### Task requirements
The following data needs to be repeated exactly, with all images excluded.

### Record excerpts
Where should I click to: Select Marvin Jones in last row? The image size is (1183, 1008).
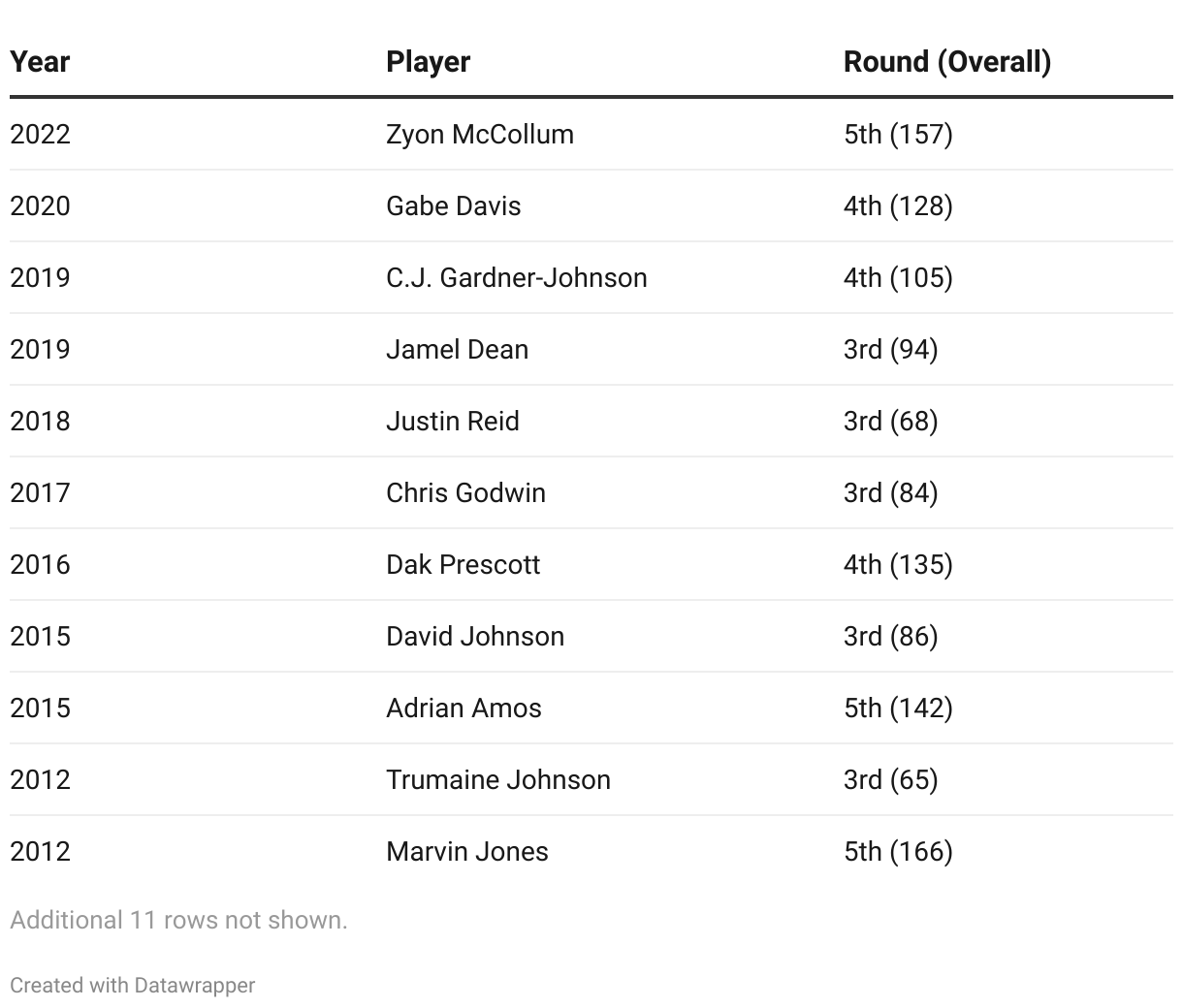466,851
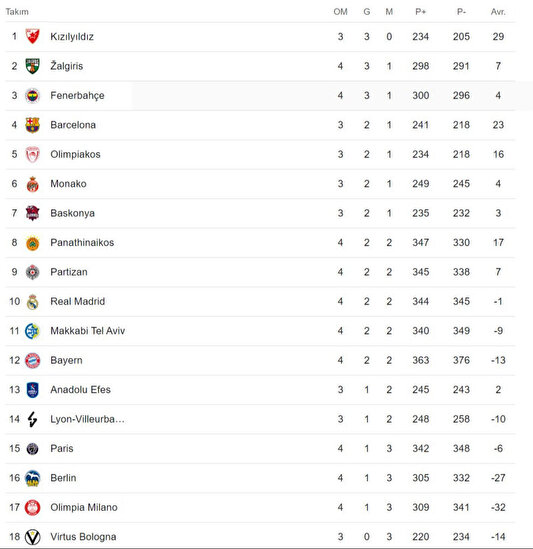Viewport: 533px width, 549px height.
Task: Click the Barcelona club crest
Action: point(33,125)
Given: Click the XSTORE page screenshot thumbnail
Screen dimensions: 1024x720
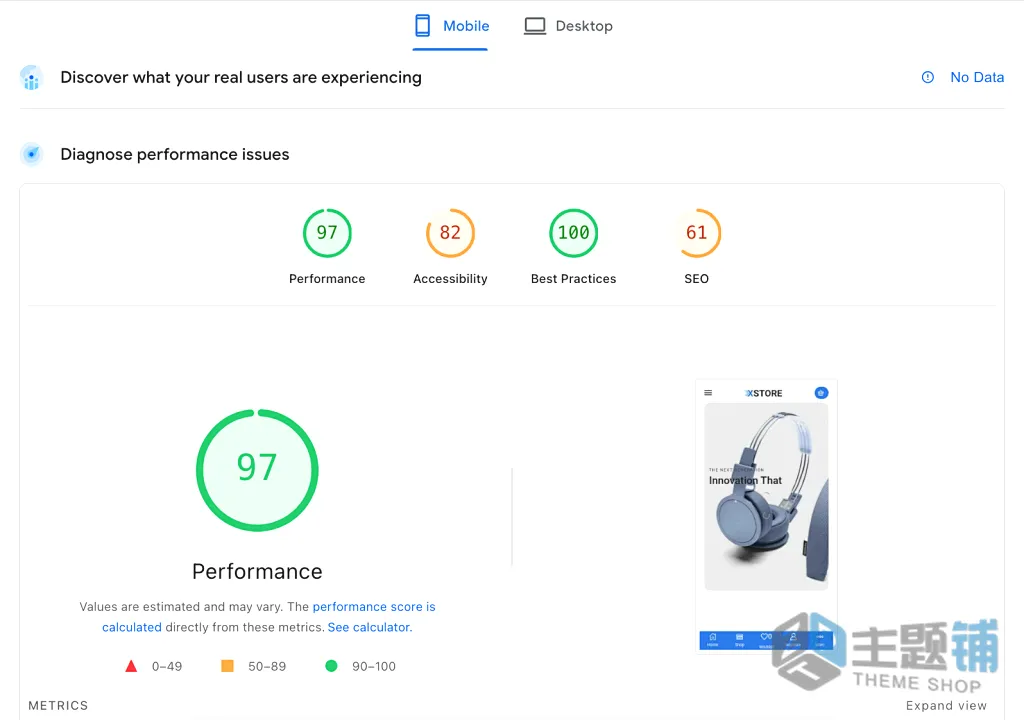Looking at the screenshot, I should point(766,515).
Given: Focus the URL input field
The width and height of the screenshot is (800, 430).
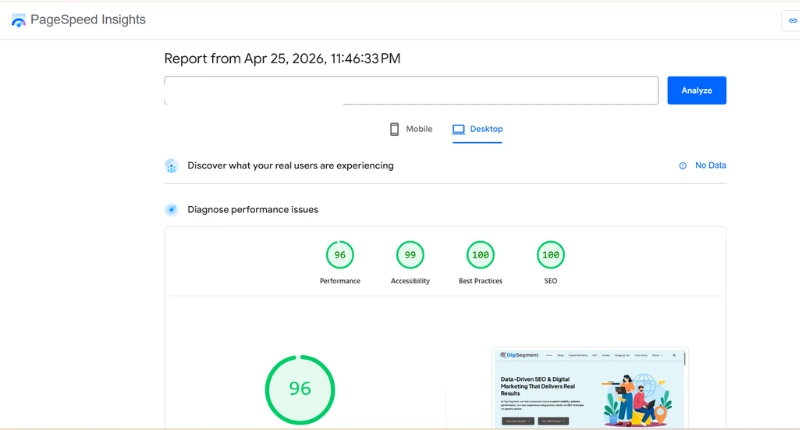Looking at the screenshot, I should click(x=411, y=90).
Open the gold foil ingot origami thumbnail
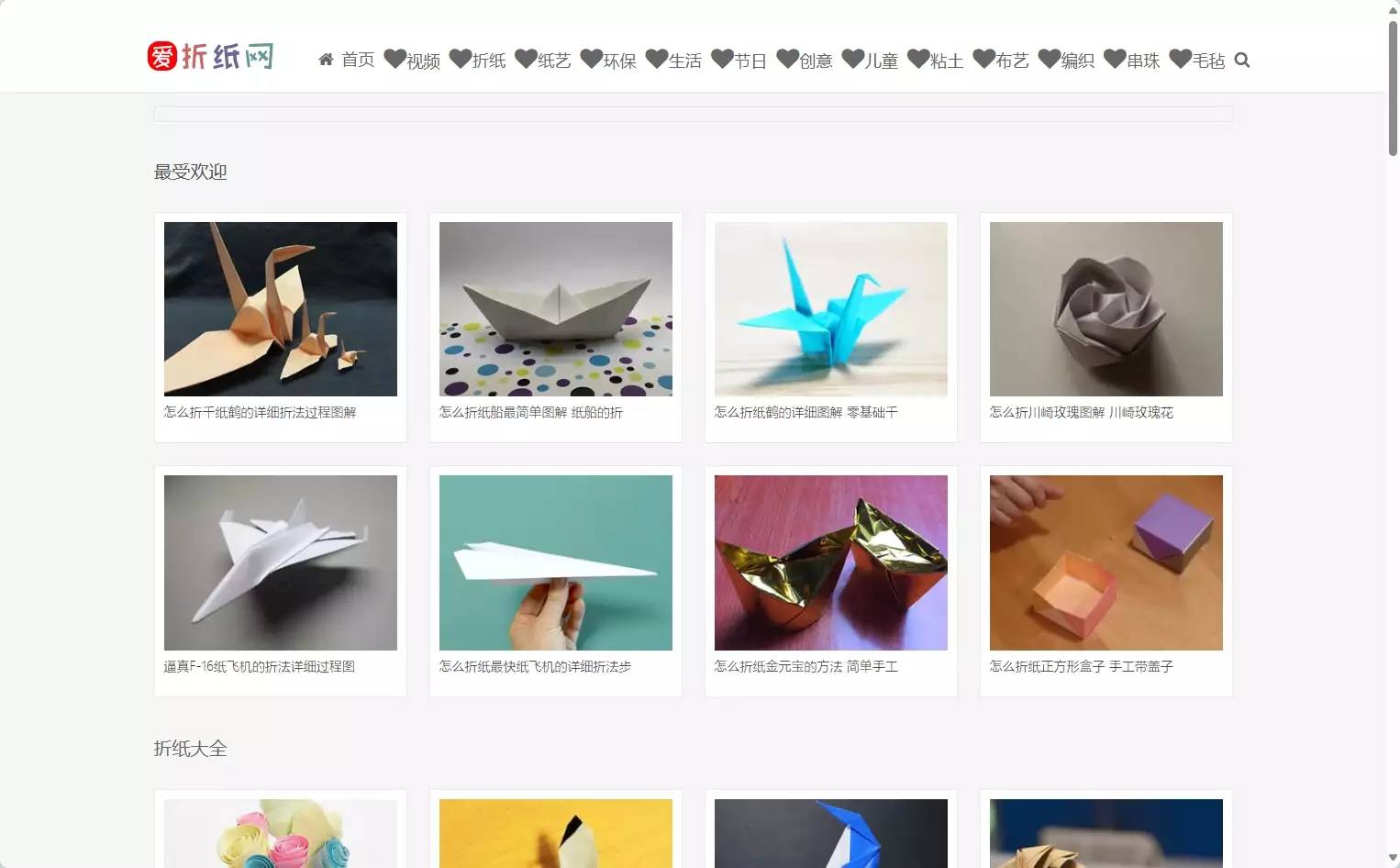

### Result
Where should I click to: Select Marvin Jones in last row? The image size is (1183, 1008).
466,851
Viewport: 533px width, 549px height.
Task: Click the Barcelona club crest
Action: point(33,125)
Given: Click the XSTORE page screenshot thumbnail
Screen dimensions: 1024x720
Looking at the screenshot, I should point(766,515).
Given: Focus the URL input field
The width and height of the screenshot is (800, 430).
Looking at the screenshot, I should click(x=411, y=90).
Open the gold foil ingot origami thumbnail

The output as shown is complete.